Orgien-Mysterien-Theater in München angekommen

REST DER WELT / MÜNCHEN / SAINT FRANCOIS D'ASSISE

04/07/11 Die vom Komponisten geforderte Riesenbesetzung, der religiöse Hintergrund und die Stellung als Zwitter zwischen Oratorium und Oper prädestinieren Olivier Messiaens „Saint François d’Assise“ geradewegs für eine Festspielaufführung. Einhelliger Jubel für Nagano und die Sänger, viel Ablehnung für die Szene von Hermann Nitsch in München.

Von Oliver Schneider

Mit diesem Markstein der Musiktheatergeschichte des 20. Jahrhunderts wurden am Freitag die Münchner Opernfestspiele eröffnet. In Salzburg werden bei diesem Werk sofort Erinnerungen an Peter Sellars‘ grandiose Inszenierung mit George Tsypins Bildschirm-Batterie und der Holzgestänge-Konstruktion in der Felsenreitschule 1992 wach. Bei der Wiederaufnahme 1998 dirigierte der heutige Münchner Generalmusikdirektor Kent Nagano, der schon bei der Pariser Uraufführung 1983 Seiji Ozawa assistierte hatte.

Selbstverständlich steht Nagano auch jetzt in München am Pult des herausragenden Bayerischen Staatsorchesters und lässt den bald fünfeinhalbstündigen Bilderbogen mit zwei Pausen zu einem überreichen Klangerlebnis werden. Im Graben des Nationaltheaters finden nur die Streicher, das Holz und ein Teil des Schlagwerks Platz, die übrigen Musiker verteilen sich links und rechts auf der Bühne sowie in den Proszeniumslogen. Dank einer entsprechenden Kostümierung werden die Musiker auf der Bühne auch in die szenische Konzeption von Hermann Nitsch einbezogen.

Dass sich Nagano immer wieder in seiner Karriere mit Messiaens einziger Arbeit für das Musiktheater beschäftigt,  ist spür- und hörbar, weil er die über weite Strecken homophone Partitur glasklar mit ihren hymnischen Dreiklängen sowie der ausgefeilten Rhythmik bis in die hintersten Winkel ausleuchtet. Von schlicht überirdischer Schönheit ist im fünften Bild die Engelsmusik mit den drei Ondes Martenot und den Streichern. Einem Feuerwerk gleich erklingen die polyphonen Vogelkonzerte in der Vogelpredigt. Das schmerzhafte Gegenteil drückt sich in den Staccato-Akkorden der Stigmata aus, wenn Franz die Wunden Christi am Kreuz erleidet und Nagano hämmernde Härte vom Orchester einfordert.

§ **GESPEICHERTE DATEN**
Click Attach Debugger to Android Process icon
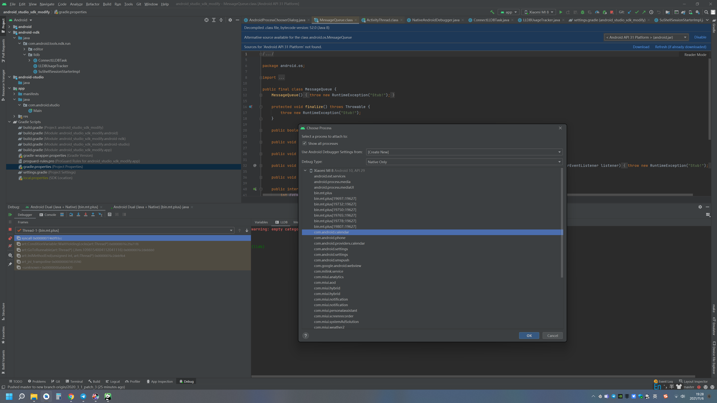The width and height of the screenshot is (717, 403). point(604,12)
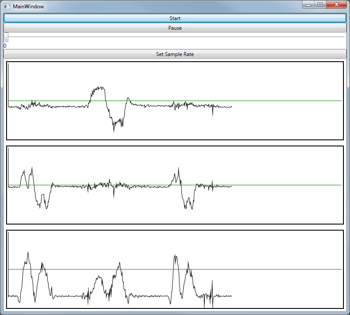Click the far right end of the slider track
This screenshot has height=315, width=350.
click(x=343, y=37)
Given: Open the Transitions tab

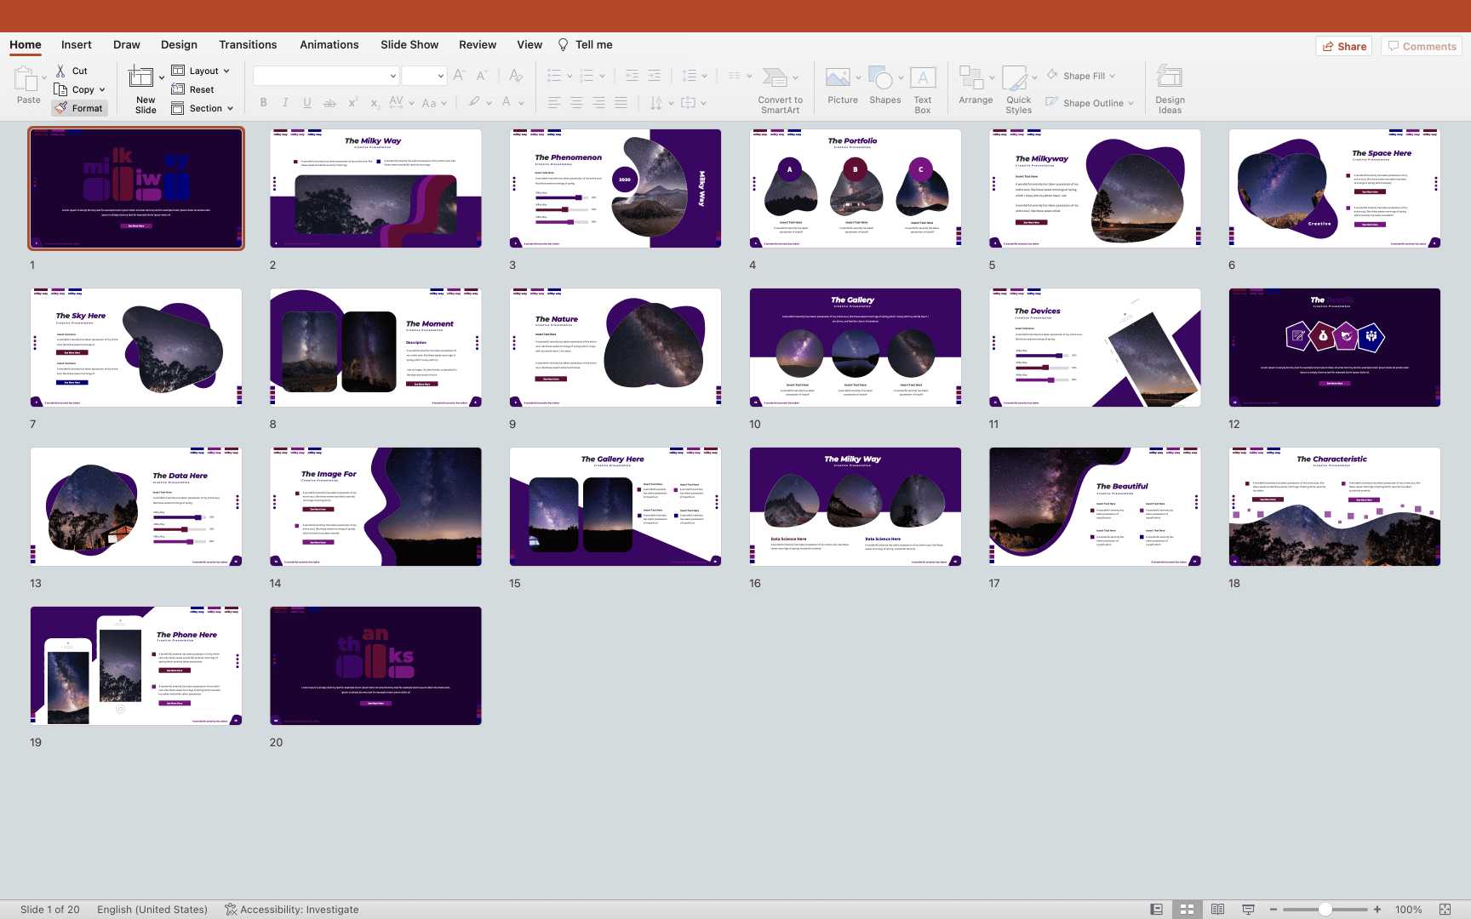Looking at the screenshot, I should tap(248, 45).
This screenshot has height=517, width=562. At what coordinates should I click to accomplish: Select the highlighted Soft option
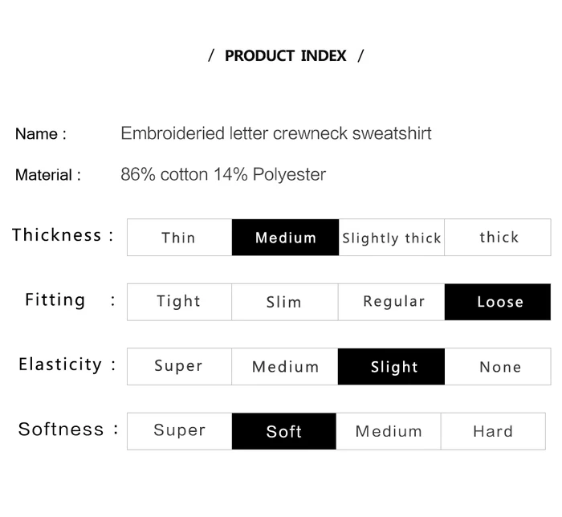coord(284,431)
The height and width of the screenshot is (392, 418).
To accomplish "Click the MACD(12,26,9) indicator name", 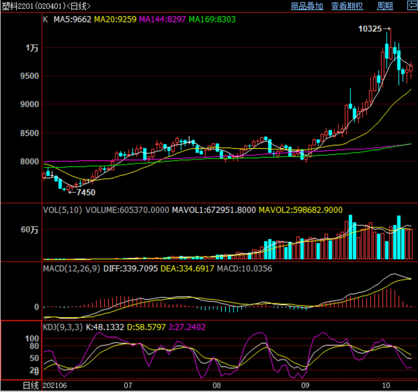I will pyautogui.click(x=71, y=269).
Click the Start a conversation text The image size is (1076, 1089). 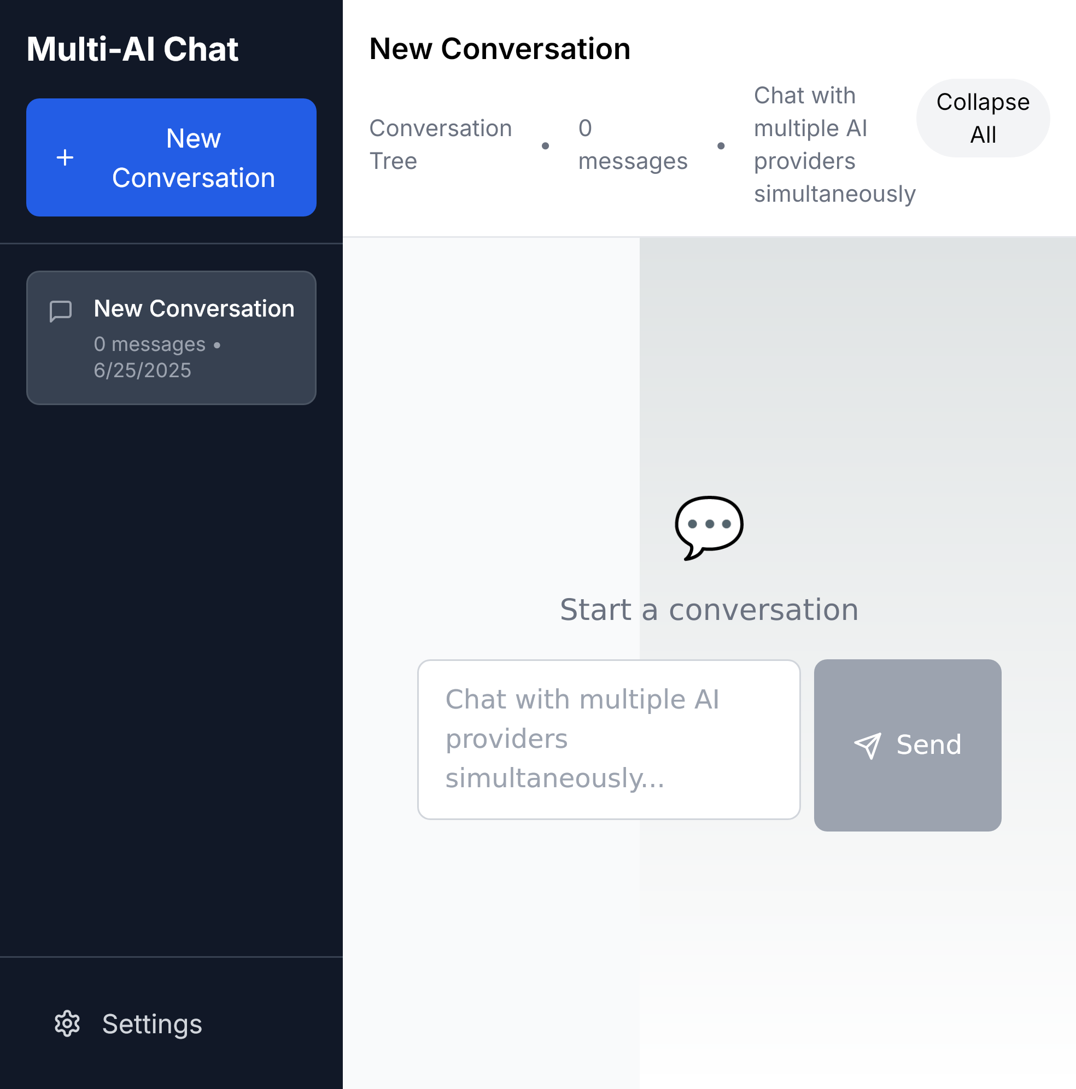(709, 610)
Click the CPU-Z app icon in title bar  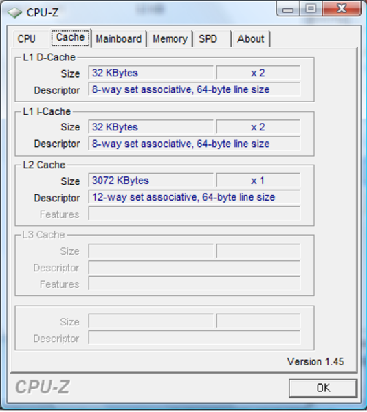click(14, 12)
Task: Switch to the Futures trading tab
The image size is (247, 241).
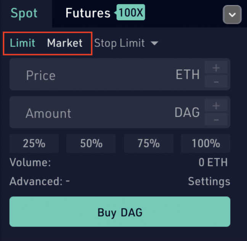Action: point(87,13)
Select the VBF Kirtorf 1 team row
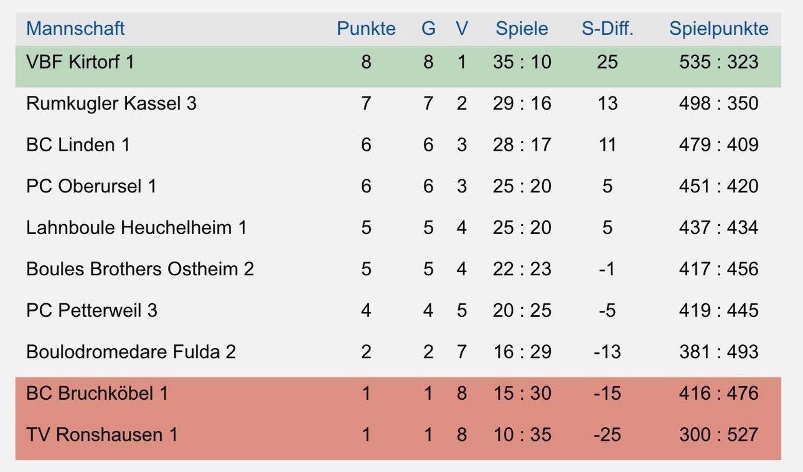 coord(80,62)
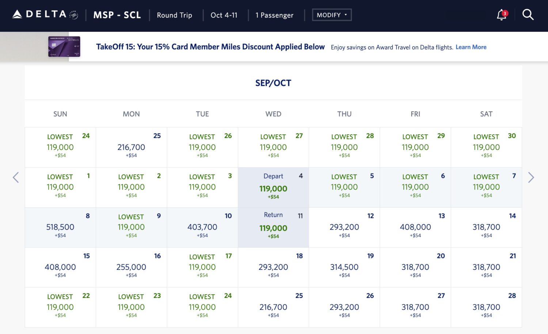Choose the lowest 119,000 fare on Sep 26
Viewport: 548px width, 334px height.
click(202, 147)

§ **IHRE AUFGABE**
Kopieren Sie aus dem Lesetext wortgetreu die Passage von „Von Oliver Schneider“ bis „Ozawa assistierte hatte.“. Stützen Sie sich ausschließlich auf den Lesetext.

§ **LÖSUNG**
Von Oliver Schneider

Mit diesem Markstein der Musiktheatergeschichte des 20. Jahrhunderts wurden am Freitag die Münchner Opernfestspiele eröffnet. In Salzburg werden bei diesem Werk sofort Erinnerungen an Peter Sellars‘ grandiose Inszenierung mit George Tsypins Bildschirm-Batterie und der Holzgestänge-Konstruktion in der Felsenreitschule 1992 wach. Bei der Wiederaufnahme 1998 dirigierte der heutige Münchner Generalmusikdirektor Kent Nagano, der schon bei der Pariser Uraufführung 1983 Seiji Ozawa assistierte hatte.